Kelowna’s use of surveillance cameras to be scrutinized

“Public spaces are among the few remaining places where we still have privacy,”

The B.C. privacy commissioner has turned its attention to Kelowna for its use of surveillance cameras.

Drew McArthur, acting Information and Privacy Commissioner for B.C., wrote an open letter saying recent efforts in Terrace, Richmond and Kelowna to apply more camera surveillance in public places are an invasion of privacy and it’s unclear yet whether the efforts are lawful.

“These proposals all assume that video surveillance prevents crime and justifies the persistent invasion of the privacy of law-abiding people who are just going about their day-to-day business,” said McArthur.

“My office is working with those municipalities to determine whether any of these proposals are lawful, which remains to be seen.


“A key question we will ask is whether a less privacy-invasive option was attempted.”

In December the city approved $30,000 of funding per year, for the next three years, to keep eyes on CCTV cameras that already have their lenses panned to areas like the parkades, Queensway Transit Exchange, City Hall, as well as the Stuart Park and Kasugai Garden public washrooms during operational hours, said Lance Kayfish, the city’s risk manager.

Funding followed a summer-long pilot program that had cameras monitored 24 hours a day, seven days per week and amounted to 425 coordinated responses to emergent situations involving criminal activity, mischief, loitering and vandalism.

What’s more, Kayfish said that it’s not only being used to deter crime and vandalism, it also was effective in medical emergencies, such as overdoses.

“We believe we’re being lawful,” said Kayfish. “In the Privacy Commissioner’s own guideline it says that surveillance systems used in conjunction with suspicious incidents are more effective and appropriate than un-monitored systems.”

While the city sees the value, the privacy commissioner clearly doesn’t share that view.

“At first blush it’s an easy way to appear to address public safety issues, rather than take on the more difficult challenge of the social ills from which crime arises, said McArthur.

“But what Richmond, Terrace, and Kelowna are ignoring is that for all its monetary and privacy costs, there is little evidence that surveillance works.”

In 2001, then privacy commissioner David Loukidelis reported that pervasive use of video surveillance had little or no effect on reducing crime and McArthur said nothing has changed since then.

“We must learn from the experience in other jurisdictions, such as the UK, where over six million cameras (one for every ten people) have not significantly reduced crime in urban centres,” he said.

“Cameras are particularly poor at deterring violent crime, as those acts occur spontaneously and the perpetrators are not concerned with getting caught, on video or otherwise. Every blurry image we see on the news of a crime being committed was a crime that was not prevented by video surveillance.

“While the benefits of video surveillance are hypothetical, the harm it presents to the privacy of British Columbians is real, and will only be amplified by increasingly sophisticated facial recognition technology and big data analyses identifying and following us from camera to camera.”

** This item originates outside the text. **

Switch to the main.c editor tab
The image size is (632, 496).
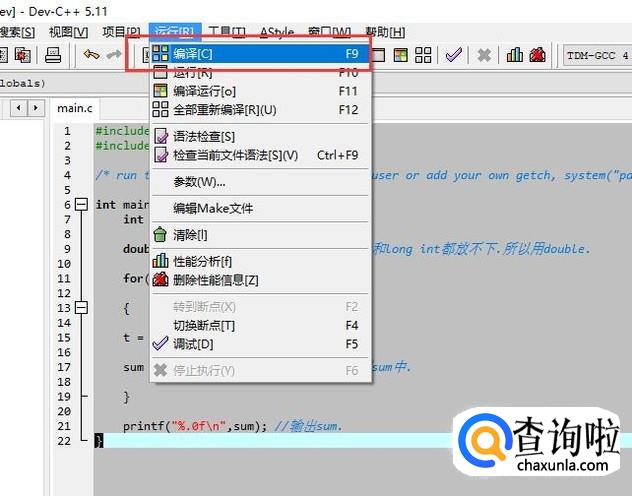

He makes the point that most of our life is surveilled with our online entrenchment and physical spaces are among the scarce untraceable places left for us to be and to express ourselves.

“It is ironic that public spaces are among the few remaining places where we still have privacy,” he said. “If we surrender our public spaces to surveillance–where we all have the right to be–we may never get them back.”

Those who are concerned with video surveillance are asked to make a call to the privacy commissioner.